— Excerpted passage —
'''

Arding & Hobbs is a former department store and Grade II listed building at the junction of Lavender Hill and St John's Road, Battersea, in the London Borough of Wandsworth.

Arding & Hobbs was established in 1876. A second store was established on the corner of Falcon Road, Battersea, known as the Falcon Road Drapery Store, but this was sold to former employees Mr. Hunt & Mr. Cole in 1894. The original building was destroyed by a fire on 20 December 1909. The present building was constructed in 1910 in an Edwardian Baroque style, and the architect was James Gibson.

The department store was sold to the John Anstiss Group in 1938, however, John Anstiss was purchased by United Drapery Stores in 1948. The store was added to the Allders group in the 1970s and continued to operate until Allders went into administration in 2005. The building was subsequently broken up and sold, with the building split between a branch of Debenhams department store and TK Maxx retail. As of 9 June 2020, the Debenhams section of the building had been permanently closed.

The store and building are featured in a number of films and television programmes including the 1981 action-thriller Nighthawks, where the shop was bombed, and the 1994 Mr. Bean episode "Do-It-Yourself Mr. Bean". It is very prominent in the video "Life On Your Own" by the band The Human League which is set in a future, apocalyptic London where the lead singer is the only person left alive and lives in the building.

The building underwent a major refurbishment by architects Stiff + Trevillion which won a 2026 RIBA National Award.

'''

— Data section —

'''

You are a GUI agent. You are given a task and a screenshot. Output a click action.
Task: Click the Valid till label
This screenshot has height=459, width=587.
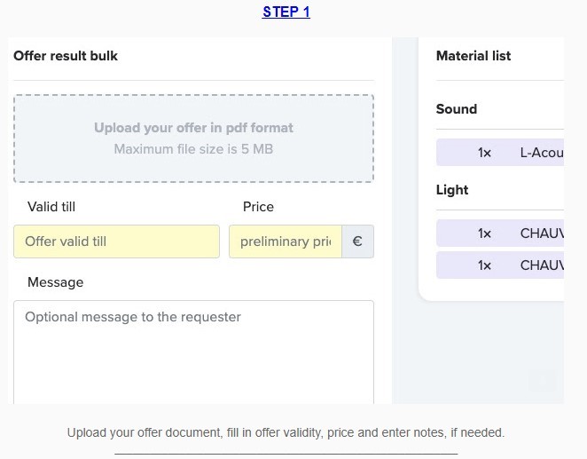point(51,207)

'''

— Stated problem A —
Translate this sentence from the Arding & Hobbs passage into French: "The original building was destroyed by a fire on 20 December 1909."
— Stated problem B —
Retype, character for character, the section of the Arding & Hobbs passage that opens with the words containing "The store and" and closes with "RIBA National Award.".
This data has no connection to the Arding & Hobbs passage.

— Finished answer A —
Le bâtiment d'origine a été détruit par un incendie le 20 décembre 1909.

— Finished answer B —
The store and building are featured in a number of films and television programmes including the 1981 action-thriller Nighthawks, where the shop was bombed, and the 1994 Mr. Bean episode "Do-It-Yourself Mr. Bean". It is very prominent in the video "Life On Your Own" by the band The Human League which is set in a future, apocalyptic London where the lead singer is the only person left alive and lives in the building.

The building underwent a major refurbishment by architects Stiff + Trevillion which won a 2026 RIBA National Award.